The thought made my chest hurt.

I hated this place and all of the memories that came with it, but it was still my home. It was still the place where I was born and raised. And what did it say about me if my own home wanted me gone? Did I have a home if my home didn’t want me? If my own hometown wouldn’t accept me, then did that mean I never really had a home to begin with? I felt like that lost little seventeen-year old boy, freshly beaten by his father and filled with an anger and betrayal I didn’t know what to do with.

Maybe staying in town hadn’t been the best decision after all.

I knew I’d been an asshole as a child. A powder keg on the verge of exploding. I had been angry. Frustrated. Too big for my age and looking to take out my fear on someone else. Putting the fear of God in others was how I coped with my own fear once I stepped through the front doors of my father’s house, but that didn’t make what I did right. Admitting to myself that I had been a bully was hard because I had stepped in on my football coach many times when I thought he was bullying a member of the team. I’d made myself that buffer. Made myself that fence between angry coaches and innocent players.

It was hard to admit to myself that there was a point in my life where people felt they needed a buffer from me. But just because it was a hard pill to swallow didn’t mean it shouldn’t be done. It was obvious people were in pain because of my arrival in town. Haunted by my past actions enacted in high school, because I was a little shithead.

I put my hands to my mouth before sweeping them into my hair, taking with it the bullets of sweat appearing on my brow. I looked at my watch and saw I still had another five minutes. Five more minutes to dwell on my life as a teenager in this town and how mu

ch of a shitty human being I had been during those years.

The NFL straightened me out. College straightened me out. But that didn’t mean I hadn’t left this town with destruction in my wake. I’d used my anger towards my father and my hatred towards my mother to justify my actions, but that didn’t make them right. The idea of leaving that kind of pain behind—the kind of pain that stuck around for years while I prospered and garnered my billions—made my stomach turn.

I brought my hand up to my cheek and smoothed out the redness on my skin as I saw my rental car pull into the parking lot. I could only hope that when I left this town again, I left it with a positive interaction instead of a bad one.

Because if this town deserved anything, it was a little reprieve from the negative actions of those that inhabited it. Anton knew that. Something told me Michelle knew that. And it was time I started believing in that. No matter how much I wanted to leave this place in my dust, and no matter how many times I told myself I never wanted to come back, that didn’t mean I could discard it without caring about what those in town thought and felt in the process.

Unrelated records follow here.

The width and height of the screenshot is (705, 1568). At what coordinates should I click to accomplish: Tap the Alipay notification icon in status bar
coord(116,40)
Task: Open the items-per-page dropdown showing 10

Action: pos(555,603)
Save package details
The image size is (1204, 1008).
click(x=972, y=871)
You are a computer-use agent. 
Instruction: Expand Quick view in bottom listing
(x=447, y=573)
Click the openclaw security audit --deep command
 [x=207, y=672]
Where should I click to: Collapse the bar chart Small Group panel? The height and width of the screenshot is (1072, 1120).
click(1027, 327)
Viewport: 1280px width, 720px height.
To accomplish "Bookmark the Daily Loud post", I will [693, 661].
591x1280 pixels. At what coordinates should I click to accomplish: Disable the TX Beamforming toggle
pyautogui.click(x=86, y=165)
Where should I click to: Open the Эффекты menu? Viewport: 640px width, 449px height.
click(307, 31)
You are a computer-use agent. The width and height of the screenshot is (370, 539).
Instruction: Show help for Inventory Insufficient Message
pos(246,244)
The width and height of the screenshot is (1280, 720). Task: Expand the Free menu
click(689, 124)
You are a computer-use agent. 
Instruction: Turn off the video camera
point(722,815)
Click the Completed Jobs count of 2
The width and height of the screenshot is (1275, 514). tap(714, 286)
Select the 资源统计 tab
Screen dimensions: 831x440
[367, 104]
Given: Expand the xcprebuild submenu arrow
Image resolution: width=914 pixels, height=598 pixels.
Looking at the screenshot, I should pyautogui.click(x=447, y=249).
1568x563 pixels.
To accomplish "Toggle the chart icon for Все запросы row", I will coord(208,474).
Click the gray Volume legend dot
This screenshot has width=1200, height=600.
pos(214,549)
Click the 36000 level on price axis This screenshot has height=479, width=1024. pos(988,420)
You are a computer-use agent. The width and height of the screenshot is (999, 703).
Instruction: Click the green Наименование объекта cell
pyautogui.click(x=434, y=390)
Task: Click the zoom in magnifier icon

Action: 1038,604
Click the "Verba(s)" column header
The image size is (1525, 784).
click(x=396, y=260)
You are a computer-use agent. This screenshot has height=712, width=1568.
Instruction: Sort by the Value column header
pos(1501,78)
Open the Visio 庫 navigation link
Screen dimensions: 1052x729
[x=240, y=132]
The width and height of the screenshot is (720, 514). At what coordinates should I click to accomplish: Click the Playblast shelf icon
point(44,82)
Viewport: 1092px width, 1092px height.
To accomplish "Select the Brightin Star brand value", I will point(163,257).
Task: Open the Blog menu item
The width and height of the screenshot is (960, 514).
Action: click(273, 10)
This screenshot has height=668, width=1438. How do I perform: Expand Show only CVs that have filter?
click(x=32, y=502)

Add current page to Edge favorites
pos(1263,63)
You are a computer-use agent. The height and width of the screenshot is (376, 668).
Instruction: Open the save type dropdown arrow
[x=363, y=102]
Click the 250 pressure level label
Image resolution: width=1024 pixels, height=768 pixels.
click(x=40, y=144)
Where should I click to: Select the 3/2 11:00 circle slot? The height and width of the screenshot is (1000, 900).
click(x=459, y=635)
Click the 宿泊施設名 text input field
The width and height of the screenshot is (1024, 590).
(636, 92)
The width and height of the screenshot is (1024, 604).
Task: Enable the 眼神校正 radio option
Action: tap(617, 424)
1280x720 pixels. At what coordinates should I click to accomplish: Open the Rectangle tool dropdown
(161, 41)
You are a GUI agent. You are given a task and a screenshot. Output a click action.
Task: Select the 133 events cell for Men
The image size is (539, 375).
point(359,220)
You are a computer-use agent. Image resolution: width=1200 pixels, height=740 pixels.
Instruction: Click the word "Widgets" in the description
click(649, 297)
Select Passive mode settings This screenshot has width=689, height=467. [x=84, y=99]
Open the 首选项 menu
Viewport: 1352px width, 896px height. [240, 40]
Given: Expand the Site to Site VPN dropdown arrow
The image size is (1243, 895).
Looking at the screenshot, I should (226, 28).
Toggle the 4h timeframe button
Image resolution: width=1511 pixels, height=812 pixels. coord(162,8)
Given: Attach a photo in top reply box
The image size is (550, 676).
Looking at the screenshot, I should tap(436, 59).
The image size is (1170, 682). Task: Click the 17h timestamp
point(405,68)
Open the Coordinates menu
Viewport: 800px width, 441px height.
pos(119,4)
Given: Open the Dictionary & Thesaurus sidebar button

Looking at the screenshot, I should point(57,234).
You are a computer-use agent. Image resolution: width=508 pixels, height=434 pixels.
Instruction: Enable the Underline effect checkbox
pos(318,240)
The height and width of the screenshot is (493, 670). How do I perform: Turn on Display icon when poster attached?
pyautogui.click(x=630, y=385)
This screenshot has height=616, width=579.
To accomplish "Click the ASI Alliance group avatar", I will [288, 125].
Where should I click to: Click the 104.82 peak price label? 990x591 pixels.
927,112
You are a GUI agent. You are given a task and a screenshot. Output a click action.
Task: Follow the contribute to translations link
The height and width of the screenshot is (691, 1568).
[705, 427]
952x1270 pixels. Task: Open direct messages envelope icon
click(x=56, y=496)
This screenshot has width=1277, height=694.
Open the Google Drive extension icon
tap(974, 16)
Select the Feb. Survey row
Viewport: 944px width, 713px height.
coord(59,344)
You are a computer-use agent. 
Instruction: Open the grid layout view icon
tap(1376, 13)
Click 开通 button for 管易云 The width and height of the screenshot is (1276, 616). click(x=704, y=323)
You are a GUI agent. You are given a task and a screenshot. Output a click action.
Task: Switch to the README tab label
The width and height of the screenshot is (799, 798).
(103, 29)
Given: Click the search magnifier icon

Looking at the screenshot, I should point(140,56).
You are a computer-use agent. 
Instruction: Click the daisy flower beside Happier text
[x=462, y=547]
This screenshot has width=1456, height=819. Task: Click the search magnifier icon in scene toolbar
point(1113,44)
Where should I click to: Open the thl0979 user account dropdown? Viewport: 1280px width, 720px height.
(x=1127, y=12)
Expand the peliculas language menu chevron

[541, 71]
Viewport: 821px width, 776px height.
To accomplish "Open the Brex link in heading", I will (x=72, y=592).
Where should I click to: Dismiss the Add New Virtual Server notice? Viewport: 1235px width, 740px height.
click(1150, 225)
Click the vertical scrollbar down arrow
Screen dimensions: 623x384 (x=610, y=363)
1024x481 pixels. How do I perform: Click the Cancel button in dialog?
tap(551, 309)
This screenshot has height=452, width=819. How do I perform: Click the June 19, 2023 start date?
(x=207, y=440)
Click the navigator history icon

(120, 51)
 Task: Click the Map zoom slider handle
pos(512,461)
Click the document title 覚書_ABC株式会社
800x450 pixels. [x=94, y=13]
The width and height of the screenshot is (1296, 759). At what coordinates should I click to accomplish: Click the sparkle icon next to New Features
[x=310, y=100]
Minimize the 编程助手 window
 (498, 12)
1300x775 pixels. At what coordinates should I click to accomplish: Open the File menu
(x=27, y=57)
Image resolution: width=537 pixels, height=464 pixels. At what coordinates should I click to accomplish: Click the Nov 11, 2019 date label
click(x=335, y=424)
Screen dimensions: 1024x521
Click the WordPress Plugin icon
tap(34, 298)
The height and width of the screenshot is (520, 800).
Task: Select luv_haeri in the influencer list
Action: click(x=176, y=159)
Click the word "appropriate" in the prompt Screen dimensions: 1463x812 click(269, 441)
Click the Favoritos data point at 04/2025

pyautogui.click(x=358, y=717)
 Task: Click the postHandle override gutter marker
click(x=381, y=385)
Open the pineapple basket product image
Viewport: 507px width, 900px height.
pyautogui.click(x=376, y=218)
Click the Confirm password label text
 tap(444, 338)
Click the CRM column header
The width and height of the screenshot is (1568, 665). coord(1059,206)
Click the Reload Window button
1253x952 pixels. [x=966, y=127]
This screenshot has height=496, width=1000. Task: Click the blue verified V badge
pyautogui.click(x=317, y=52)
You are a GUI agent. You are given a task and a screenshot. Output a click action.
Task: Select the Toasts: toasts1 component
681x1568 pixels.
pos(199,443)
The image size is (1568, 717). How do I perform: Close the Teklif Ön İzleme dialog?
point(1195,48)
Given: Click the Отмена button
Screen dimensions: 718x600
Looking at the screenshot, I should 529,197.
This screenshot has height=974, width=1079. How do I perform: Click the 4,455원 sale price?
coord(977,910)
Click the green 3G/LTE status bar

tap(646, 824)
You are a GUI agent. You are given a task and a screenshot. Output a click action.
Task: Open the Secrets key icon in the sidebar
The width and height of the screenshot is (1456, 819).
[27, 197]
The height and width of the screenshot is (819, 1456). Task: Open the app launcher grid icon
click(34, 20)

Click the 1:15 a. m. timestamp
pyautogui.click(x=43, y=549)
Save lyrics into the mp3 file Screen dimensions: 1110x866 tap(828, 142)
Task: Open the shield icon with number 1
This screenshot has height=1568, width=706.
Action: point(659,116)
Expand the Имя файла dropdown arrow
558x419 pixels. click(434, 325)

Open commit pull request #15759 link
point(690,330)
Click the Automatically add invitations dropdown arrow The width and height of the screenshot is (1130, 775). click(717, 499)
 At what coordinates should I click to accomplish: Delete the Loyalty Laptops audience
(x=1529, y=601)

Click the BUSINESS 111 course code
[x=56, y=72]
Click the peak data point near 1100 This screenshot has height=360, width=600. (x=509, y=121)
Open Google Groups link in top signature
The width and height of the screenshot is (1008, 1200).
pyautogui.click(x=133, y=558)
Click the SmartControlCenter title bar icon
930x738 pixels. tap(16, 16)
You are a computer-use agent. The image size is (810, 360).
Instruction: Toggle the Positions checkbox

That was a lesson I didn’t understand as an eighteen-year old drafted for football.

But as a grown man, it was a lesson I’d make sure I carried with me.

Chapter 22

Michelle

I walked into the diner Stillsville boasted of. It was a place I frequented often. I had even worked there for a spell until Anton gave me the job taking care of his property, but a part of me did miss the place. There was always someone greeting me with a smile, ready to rush up to me and give me a hug.

Today, that person was Cecily.

“I’m so happy to see you!” she exclaimed, as she wrapped her arms around me.